Russian writer and poet (1836–1883)

Innokenty Vasilyevich Fyodorov (Иннокентий Васильевич Фёдоров; 26 October 1836 in Petropavlovsk-Kamchatsky, Imperial Russia – 26 December 1883 in Saint Petersburg, Imperial Russia) was a Russian writer, poet and translator better known under his pen name Omulevsky (Омулевский) and occasionally referred to as Fyodorov-Omulevsky.

==Career==
Originally a translator (who started out in 1847 by publishing a book of translations from Adam Mickiewicz) and then a poet (writing under the pseudonyms Kamchatkin, Kamchadal, Merry Poet, Siberian Poet), Omulevsky in 1862 moved to work in Irkutsk where he contributed to the local Amur newspaper and took part in the local narodnik groups. He became famous when his debut novel Step by Step (Шаг за шагом) came out (originally in Delo in 1870, then a year later as a separate edition). Banned in 1874, just before it was about to be re-issued, the novel in retrospect has been described (by the critic Mark Azadovsky) as "the vivid monument for the Russian enlightenment led by this country's revolutionary intelligentsia, fighting for the American-type of capitalist development in Russia" as well as "highly popular among the Russia youth but soon forgotten" example of the Russian politically-charged fiction of 1860s "devoted to the idea of portraying 'an ideal new man', fighting against prejudices and for creating the new, rational and just society," according to Innokenty Fyodorov, the Brockhaus and Efron Encyclopedic Dictionary biographer.

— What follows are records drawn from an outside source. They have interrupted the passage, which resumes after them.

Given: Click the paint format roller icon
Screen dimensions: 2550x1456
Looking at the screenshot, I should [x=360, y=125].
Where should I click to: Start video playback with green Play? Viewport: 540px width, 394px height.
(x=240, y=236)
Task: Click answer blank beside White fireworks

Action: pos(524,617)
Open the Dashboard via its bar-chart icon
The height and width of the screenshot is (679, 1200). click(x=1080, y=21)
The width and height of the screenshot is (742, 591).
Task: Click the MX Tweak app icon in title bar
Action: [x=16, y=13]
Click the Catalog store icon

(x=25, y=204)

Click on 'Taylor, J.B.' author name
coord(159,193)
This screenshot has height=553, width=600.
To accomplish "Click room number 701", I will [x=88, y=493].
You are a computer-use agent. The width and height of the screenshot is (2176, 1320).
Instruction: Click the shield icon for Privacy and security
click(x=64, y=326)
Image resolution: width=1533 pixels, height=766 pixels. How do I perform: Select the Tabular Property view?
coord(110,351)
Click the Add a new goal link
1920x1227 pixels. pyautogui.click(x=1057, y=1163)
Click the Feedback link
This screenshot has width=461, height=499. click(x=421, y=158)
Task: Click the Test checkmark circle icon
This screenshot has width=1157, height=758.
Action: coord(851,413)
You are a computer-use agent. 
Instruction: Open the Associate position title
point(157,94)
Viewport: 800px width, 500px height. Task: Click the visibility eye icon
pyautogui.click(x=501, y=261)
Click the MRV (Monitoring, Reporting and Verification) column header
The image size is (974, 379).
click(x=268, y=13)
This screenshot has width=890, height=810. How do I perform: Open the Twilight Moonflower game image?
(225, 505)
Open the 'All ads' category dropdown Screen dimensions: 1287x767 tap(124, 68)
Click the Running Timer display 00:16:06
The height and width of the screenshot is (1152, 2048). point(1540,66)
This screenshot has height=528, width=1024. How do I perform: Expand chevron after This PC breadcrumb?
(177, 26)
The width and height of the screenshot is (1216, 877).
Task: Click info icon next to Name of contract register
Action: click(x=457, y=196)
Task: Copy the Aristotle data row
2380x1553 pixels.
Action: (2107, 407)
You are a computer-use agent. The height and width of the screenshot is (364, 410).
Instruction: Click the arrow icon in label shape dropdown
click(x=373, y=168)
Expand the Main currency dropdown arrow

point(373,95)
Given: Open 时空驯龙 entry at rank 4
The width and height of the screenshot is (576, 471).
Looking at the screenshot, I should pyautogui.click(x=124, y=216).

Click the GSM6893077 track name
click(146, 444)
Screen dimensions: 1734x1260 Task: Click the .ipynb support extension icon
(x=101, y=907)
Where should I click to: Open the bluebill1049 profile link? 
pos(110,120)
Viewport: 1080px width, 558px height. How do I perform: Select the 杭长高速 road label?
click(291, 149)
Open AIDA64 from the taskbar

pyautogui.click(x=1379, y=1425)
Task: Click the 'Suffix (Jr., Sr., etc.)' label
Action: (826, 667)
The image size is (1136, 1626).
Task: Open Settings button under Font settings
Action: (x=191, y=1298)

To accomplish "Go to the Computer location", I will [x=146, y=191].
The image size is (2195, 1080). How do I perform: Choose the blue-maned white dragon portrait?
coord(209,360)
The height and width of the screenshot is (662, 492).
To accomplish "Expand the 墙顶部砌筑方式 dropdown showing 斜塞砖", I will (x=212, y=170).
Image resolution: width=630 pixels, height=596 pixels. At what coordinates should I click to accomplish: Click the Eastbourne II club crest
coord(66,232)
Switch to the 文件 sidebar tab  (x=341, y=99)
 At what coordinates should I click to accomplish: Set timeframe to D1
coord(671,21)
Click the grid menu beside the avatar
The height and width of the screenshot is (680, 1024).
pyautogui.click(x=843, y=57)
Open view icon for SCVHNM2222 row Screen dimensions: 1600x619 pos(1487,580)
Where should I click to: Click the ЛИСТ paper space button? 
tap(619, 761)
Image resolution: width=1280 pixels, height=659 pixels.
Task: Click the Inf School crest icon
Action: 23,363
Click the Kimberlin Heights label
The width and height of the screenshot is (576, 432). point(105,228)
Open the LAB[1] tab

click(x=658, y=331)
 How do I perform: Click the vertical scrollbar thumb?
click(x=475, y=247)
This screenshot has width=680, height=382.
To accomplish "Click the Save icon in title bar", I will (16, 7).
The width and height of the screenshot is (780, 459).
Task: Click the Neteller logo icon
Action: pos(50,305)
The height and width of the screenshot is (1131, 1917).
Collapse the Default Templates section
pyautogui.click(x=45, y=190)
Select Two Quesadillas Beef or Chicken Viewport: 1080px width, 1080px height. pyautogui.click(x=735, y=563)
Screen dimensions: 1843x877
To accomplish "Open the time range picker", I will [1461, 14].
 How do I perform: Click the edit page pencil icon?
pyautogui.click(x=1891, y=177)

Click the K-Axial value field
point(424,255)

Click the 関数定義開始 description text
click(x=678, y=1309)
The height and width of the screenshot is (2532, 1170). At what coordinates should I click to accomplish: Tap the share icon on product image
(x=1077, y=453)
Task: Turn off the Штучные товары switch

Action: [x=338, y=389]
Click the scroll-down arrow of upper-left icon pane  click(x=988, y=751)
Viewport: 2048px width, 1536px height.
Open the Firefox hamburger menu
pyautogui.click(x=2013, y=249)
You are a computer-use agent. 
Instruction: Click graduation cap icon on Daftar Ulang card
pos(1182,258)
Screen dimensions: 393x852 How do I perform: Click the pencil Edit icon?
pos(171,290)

In 1873 in Saint Petersburg he was arrested (for allegedly agitating against the government), spent a year in jail, was freed for the lack of evidence but had almost lost his sight by the time of his release. His second novel Trying's Not a Joke (Popytka – ne shutka, Попытка — не шутка, 1873) remained unfinished.

The Collected Works by Omulevsky titled Songs of Life (Pesni zhizni, Песни жизни) came out posthumously in 1883. The extended version of it in two volumes was released in 1906.